**TASK PROMPT:**
Please count how many lines in the records below contain the string "Viewport", matching case exactly, and reply with that number alone.
— Begin —
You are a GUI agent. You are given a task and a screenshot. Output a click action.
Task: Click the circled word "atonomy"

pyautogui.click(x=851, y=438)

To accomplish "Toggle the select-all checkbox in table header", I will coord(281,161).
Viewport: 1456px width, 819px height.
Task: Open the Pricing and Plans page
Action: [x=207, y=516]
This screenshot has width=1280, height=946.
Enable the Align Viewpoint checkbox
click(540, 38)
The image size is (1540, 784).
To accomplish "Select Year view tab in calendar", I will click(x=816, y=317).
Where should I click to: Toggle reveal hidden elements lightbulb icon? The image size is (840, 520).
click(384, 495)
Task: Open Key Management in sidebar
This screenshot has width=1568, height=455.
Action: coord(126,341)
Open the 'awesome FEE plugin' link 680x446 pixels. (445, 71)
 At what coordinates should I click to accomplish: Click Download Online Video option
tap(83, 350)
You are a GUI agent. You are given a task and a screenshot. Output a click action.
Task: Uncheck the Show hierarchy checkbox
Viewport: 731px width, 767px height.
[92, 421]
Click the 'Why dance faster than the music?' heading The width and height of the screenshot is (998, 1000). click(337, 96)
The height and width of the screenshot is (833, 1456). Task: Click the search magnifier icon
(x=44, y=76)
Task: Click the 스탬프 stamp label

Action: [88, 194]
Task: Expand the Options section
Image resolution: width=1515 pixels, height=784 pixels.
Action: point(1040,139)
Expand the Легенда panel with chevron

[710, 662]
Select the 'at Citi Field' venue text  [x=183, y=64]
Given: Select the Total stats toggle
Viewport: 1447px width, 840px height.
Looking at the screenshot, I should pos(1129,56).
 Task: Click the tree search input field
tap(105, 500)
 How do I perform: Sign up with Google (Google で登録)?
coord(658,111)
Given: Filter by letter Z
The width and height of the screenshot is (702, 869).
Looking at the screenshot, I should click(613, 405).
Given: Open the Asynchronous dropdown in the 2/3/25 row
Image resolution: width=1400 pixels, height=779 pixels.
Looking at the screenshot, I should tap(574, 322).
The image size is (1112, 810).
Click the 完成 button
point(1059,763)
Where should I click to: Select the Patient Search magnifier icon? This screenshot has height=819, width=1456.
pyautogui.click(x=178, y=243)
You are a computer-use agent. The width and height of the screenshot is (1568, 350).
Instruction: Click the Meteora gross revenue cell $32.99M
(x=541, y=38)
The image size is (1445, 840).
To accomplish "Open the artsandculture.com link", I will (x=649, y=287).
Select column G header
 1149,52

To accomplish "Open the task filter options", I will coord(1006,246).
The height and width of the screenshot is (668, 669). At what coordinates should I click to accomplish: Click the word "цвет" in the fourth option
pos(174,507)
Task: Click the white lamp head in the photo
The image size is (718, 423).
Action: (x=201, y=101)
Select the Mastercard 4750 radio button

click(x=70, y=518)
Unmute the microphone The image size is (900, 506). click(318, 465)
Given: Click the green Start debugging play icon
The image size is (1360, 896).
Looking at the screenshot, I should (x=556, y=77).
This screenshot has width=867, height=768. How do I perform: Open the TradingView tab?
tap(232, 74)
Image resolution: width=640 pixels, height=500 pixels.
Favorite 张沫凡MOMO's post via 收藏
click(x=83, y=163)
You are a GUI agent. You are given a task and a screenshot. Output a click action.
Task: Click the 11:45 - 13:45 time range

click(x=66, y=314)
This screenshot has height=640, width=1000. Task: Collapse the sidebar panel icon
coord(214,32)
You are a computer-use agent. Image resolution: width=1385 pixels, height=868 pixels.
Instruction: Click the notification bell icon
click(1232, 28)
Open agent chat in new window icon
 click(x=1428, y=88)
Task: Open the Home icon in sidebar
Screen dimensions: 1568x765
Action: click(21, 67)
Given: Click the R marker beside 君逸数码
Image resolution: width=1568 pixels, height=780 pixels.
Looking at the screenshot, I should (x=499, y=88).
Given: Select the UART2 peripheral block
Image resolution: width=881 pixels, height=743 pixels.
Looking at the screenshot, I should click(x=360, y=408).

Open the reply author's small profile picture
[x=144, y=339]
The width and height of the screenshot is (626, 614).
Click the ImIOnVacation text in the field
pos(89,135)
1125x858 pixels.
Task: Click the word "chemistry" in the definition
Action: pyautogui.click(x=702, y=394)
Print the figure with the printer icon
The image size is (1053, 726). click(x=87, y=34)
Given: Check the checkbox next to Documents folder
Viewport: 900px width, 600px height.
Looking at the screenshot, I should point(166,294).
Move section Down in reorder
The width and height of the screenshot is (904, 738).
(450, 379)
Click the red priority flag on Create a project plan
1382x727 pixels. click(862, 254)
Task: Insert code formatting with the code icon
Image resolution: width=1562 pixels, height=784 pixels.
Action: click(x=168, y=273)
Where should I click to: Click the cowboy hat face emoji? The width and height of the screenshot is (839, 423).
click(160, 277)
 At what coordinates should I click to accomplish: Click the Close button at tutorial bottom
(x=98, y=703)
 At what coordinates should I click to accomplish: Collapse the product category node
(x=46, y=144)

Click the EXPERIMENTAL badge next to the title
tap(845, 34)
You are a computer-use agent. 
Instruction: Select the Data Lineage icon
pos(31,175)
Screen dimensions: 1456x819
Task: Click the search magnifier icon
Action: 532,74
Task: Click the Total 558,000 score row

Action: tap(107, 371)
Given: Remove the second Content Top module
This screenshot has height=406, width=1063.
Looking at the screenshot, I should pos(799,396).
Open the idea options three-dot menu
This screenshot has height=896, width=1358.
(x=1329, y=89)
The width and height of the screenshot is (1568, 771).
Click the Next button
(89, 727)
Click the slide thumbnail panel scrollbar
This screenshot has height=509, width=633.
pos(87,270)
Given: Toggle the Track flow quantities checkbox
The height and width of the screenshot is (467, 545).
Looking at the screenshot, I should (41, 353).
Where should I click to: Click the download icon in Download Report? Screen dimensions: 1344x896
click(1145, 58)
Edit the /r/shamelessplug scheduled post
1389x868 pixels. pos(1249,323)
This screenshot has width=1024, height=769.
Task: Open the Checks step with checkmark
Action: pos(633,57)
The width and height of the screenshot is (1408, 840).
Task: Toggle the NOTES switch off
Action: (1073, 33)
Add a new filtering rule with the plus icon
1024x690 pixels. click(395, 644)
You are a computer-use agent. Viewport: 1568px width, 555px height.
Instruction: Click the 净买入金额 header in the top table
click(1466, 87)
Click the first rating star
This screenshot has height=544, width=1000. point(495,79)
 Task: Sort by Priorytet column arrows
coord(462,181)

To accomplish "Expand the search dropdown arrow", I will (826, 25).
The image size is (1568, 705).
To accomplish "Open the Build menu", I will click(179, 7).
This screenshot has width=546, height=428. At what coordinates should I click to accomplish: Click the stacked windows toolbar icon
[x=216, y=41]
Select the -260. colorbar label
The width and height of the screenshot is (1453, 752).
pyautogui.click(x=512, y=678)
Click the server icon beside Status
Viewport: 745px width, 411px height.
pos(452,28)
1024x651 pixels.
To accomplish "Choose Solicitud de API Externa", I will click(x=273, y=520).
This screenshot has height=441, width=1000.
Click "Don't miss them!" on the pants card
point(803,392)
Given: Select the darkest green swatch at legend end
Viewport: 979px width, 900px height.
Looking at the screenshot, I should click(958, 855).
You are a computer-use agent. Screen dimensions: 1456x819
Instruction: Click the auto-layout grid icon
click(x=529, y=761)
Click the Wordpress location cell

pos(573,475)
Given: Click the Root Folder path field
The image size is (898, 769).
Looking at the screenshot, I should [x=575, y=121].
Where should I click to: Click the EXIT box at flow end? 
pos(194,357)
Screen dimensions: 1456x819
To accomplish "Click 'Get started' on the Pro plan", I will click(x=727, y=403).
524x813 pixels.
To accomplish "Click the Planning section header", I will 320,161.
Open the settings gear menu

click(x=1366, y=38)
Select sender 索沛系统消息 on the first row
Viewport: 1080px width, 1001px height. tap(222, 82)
— End —
**SOLUTION TO THIS PROBLEM:**
8